Now? They’ve relaunched with a modern, mobile-friendly e-commerce site, sams24-7.com, led by Andrew and Jean’s daughter, Melissa, and they are expanding digital services like never before.

That includes:

A Predictive AI Delivery (PAID) system for same-day, trackable deliveries within 100 miles.

In-store pickup so customers can skip the lines.

A Caribbean pantry shipped nationwide from Long Island: pastries, snacks, seasonings, and all.

Door-to-door grocery delivery to households throughout Jamaica, via their BreadAndButterExpress.com website.

At Sam’s, flavor and family go hand in hand. Jean still works full-time as a nurse but stays deeply involved in the business. Melissa now leads product and website efforts, bringing fresh energy to a 32-year-old brand. And longtime staff? Many have been with Sam’s for decades, celebrating birthdays, mourning losses, and swapping recipes like kin.

In an industry dominated by trends and turnovers, Sam’s is proof that longevity doesn’t mean losing flavor. It means marinating deeper.

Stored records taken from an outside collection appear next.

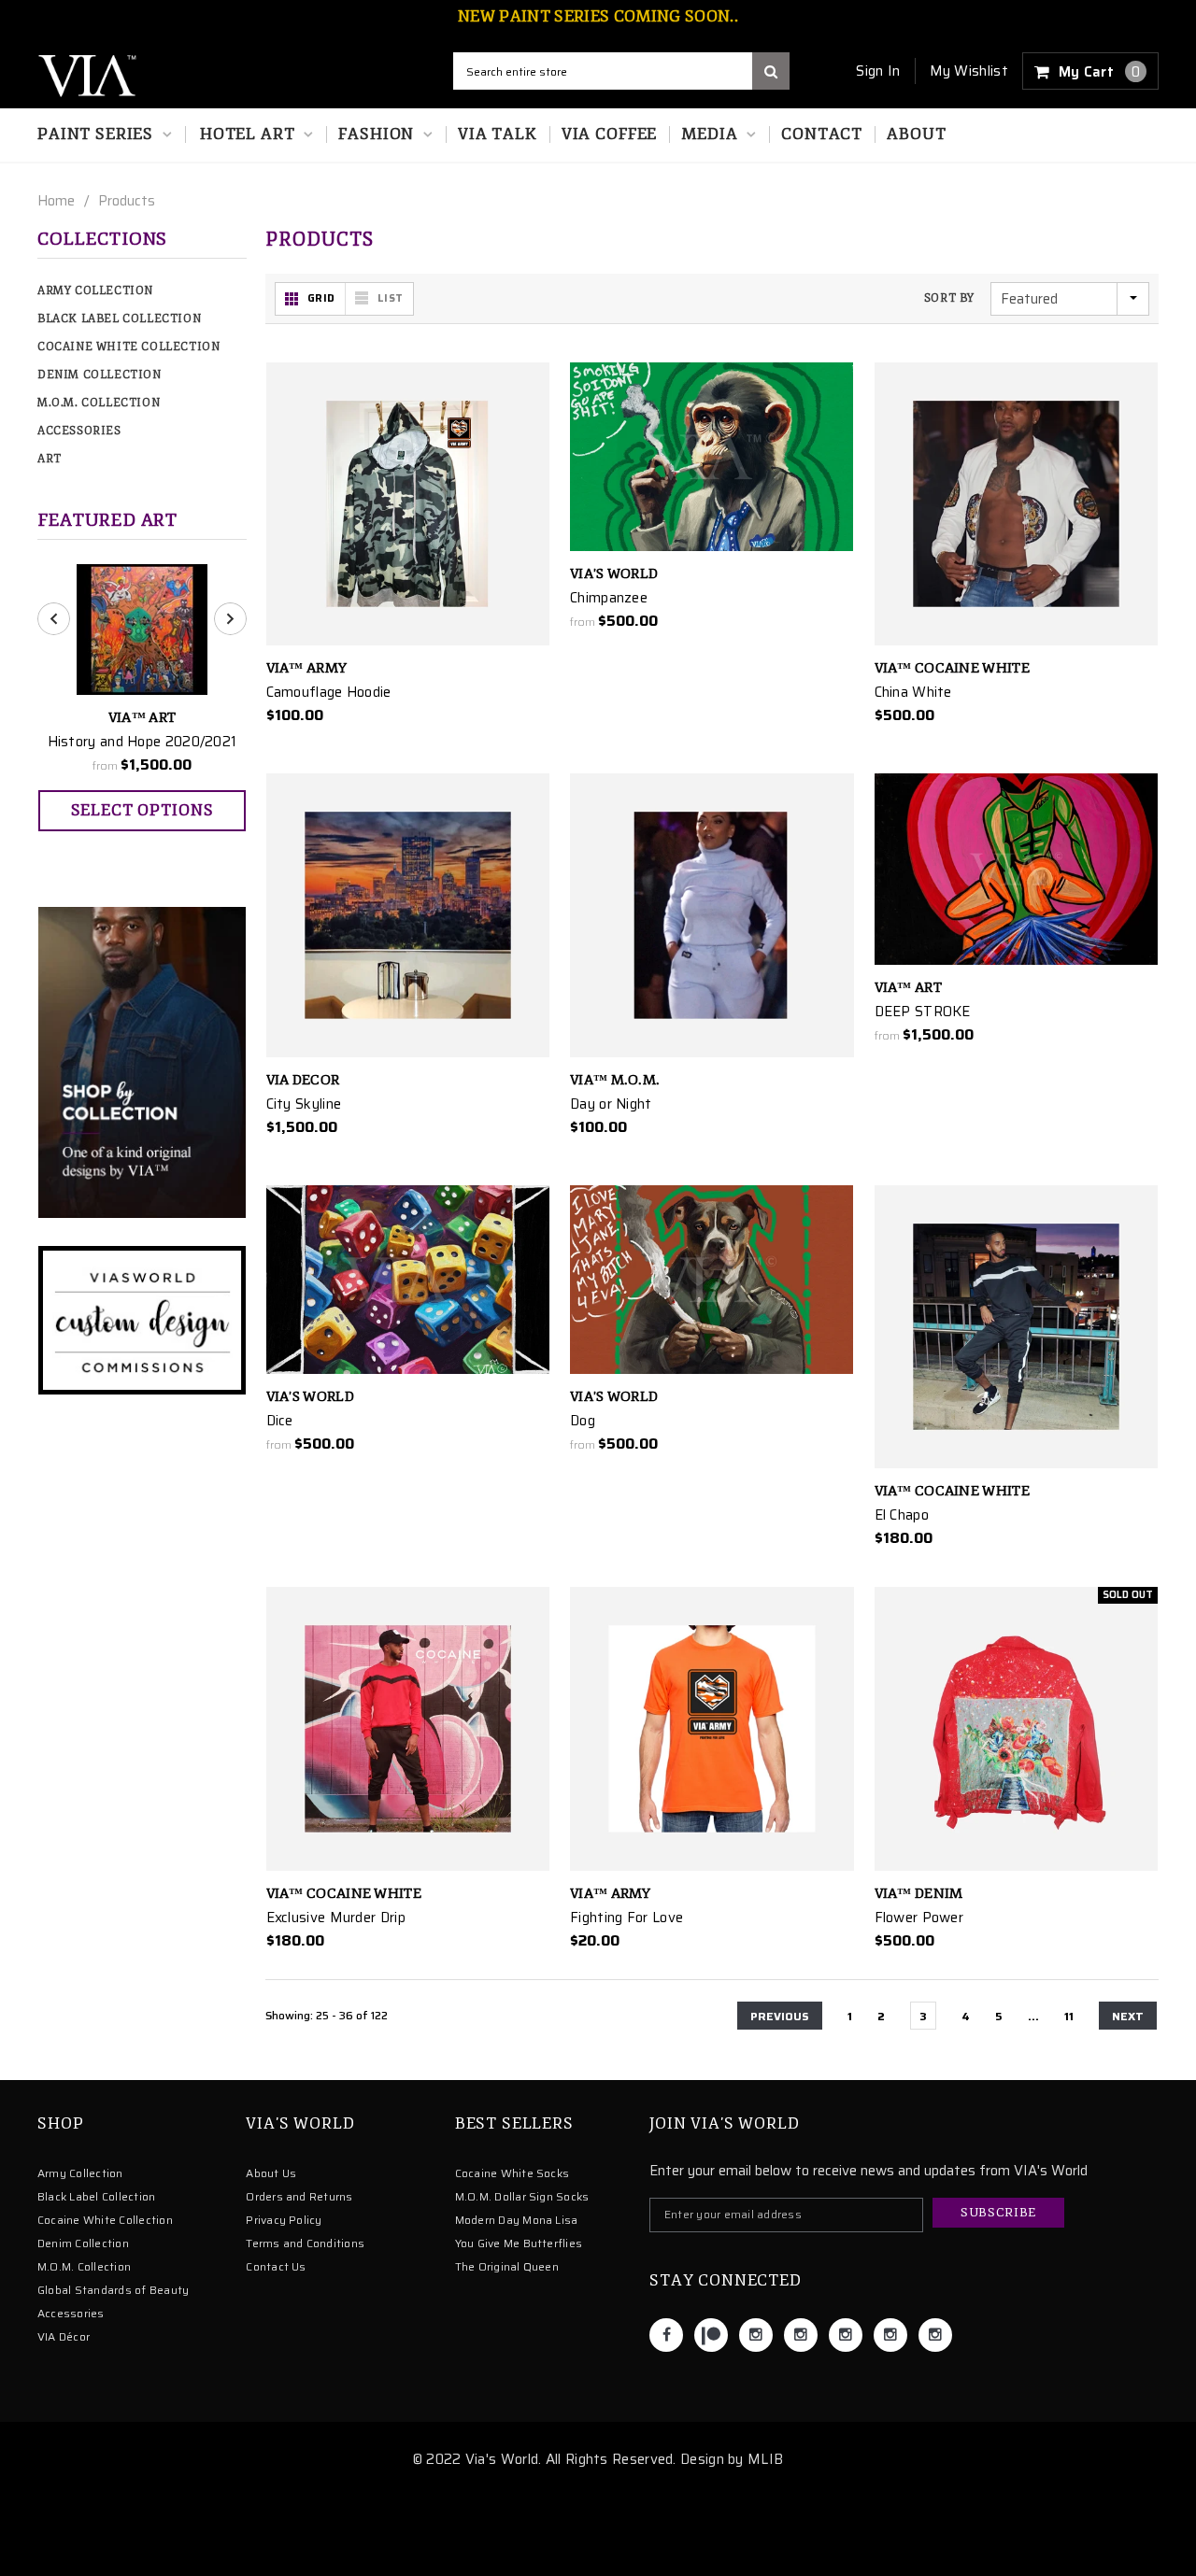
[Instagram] (756, 2335)
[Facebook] (666, 2335)
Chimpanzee (609, 597)
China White (913, 692)
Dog (582, 1420)
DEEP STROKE (923, 1011)
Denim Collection (99, 375)
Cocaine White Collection (128, 347)
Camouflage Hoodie (329, 692)
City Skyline (304, 1104)
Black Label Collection (119, 319)
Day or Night (611, 1104)
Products (126, 200)
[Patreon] (711, 2335)
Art (49, 459)
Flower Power (919, 1917)
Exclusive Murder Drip (336, 1917)
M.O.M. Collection (98, 403)
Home (56, 200)
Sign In (878, 71)
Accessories (79, 431)
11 (1069, 2016)
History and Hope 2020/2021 (142, 741)
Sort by (949, 298)
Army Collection (95, 291)
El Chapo (902, 1515)
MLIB (765, 2459)
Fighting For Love (626, 1917)
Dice (279, 1420)
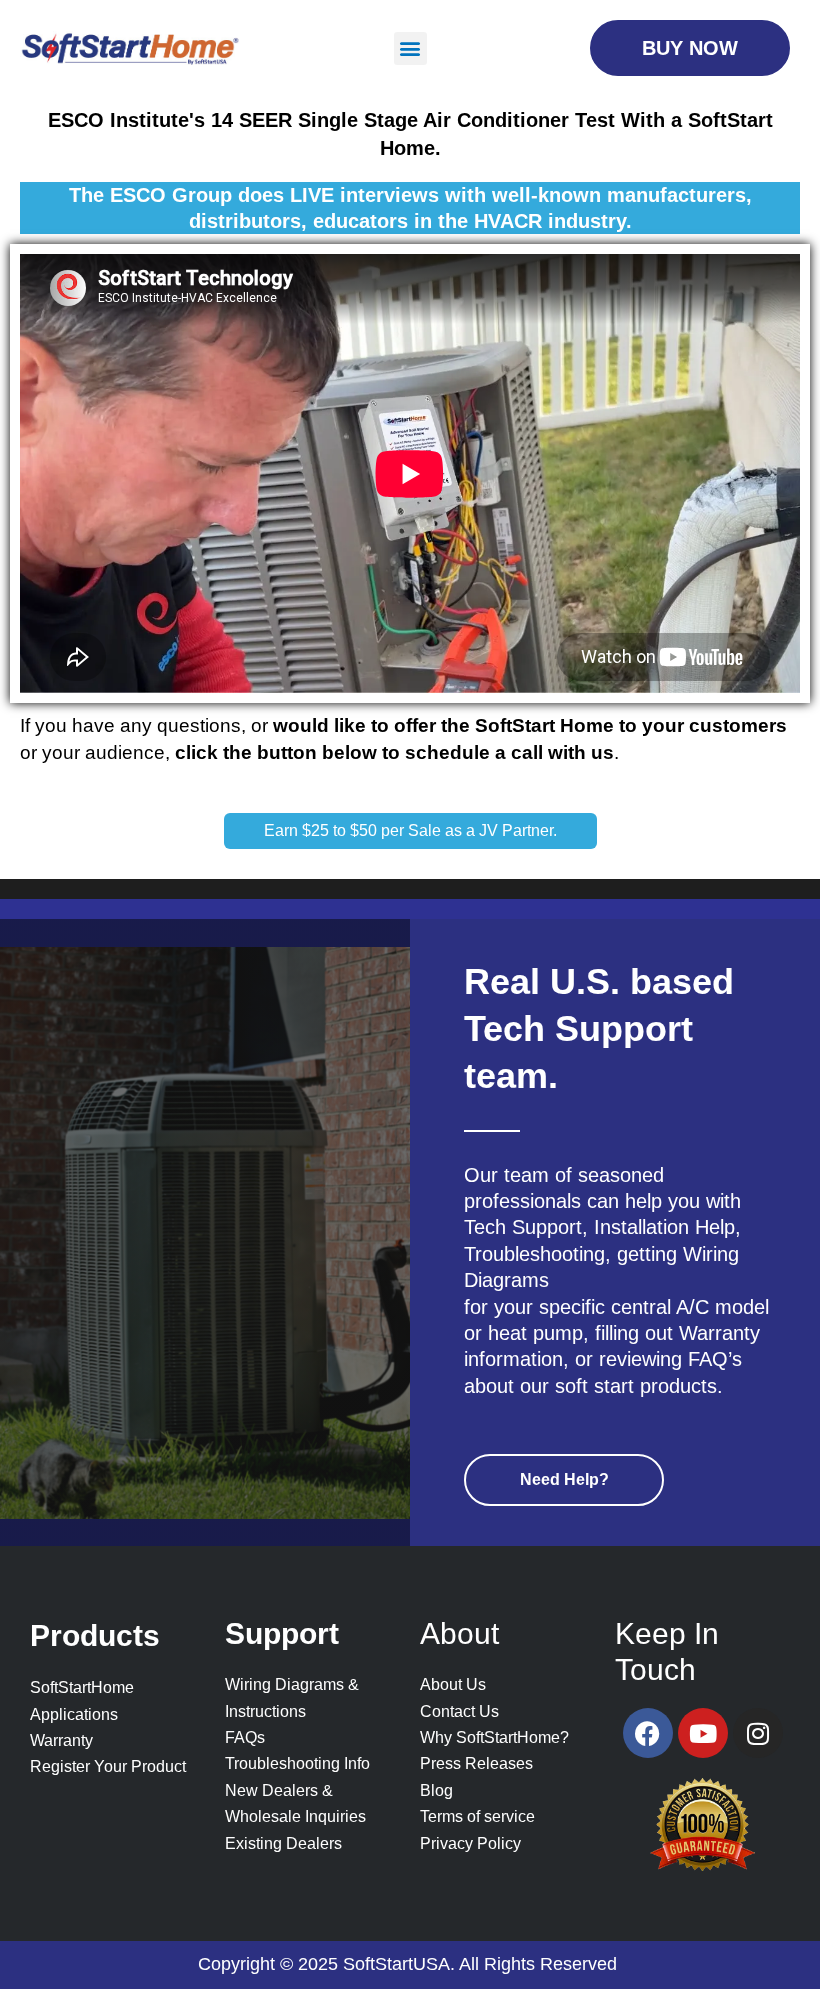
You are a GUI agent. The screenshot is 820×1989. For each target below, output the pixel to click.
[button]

To Andrew, success isn’t just about sales; it’s about staying essential to your people. It’s about shipping a jar of pepper sauce to someone who hasn’t been home in 20 years; about helping a grandmother teach her grandkids what real rice and peas taste like; about sending care packages to family and friends back home in Jamaica.

Sam’s hasn’t just survived. It has seasoned an entire generation of Caribbean-Americans in love, memory, and mouthwatering meals.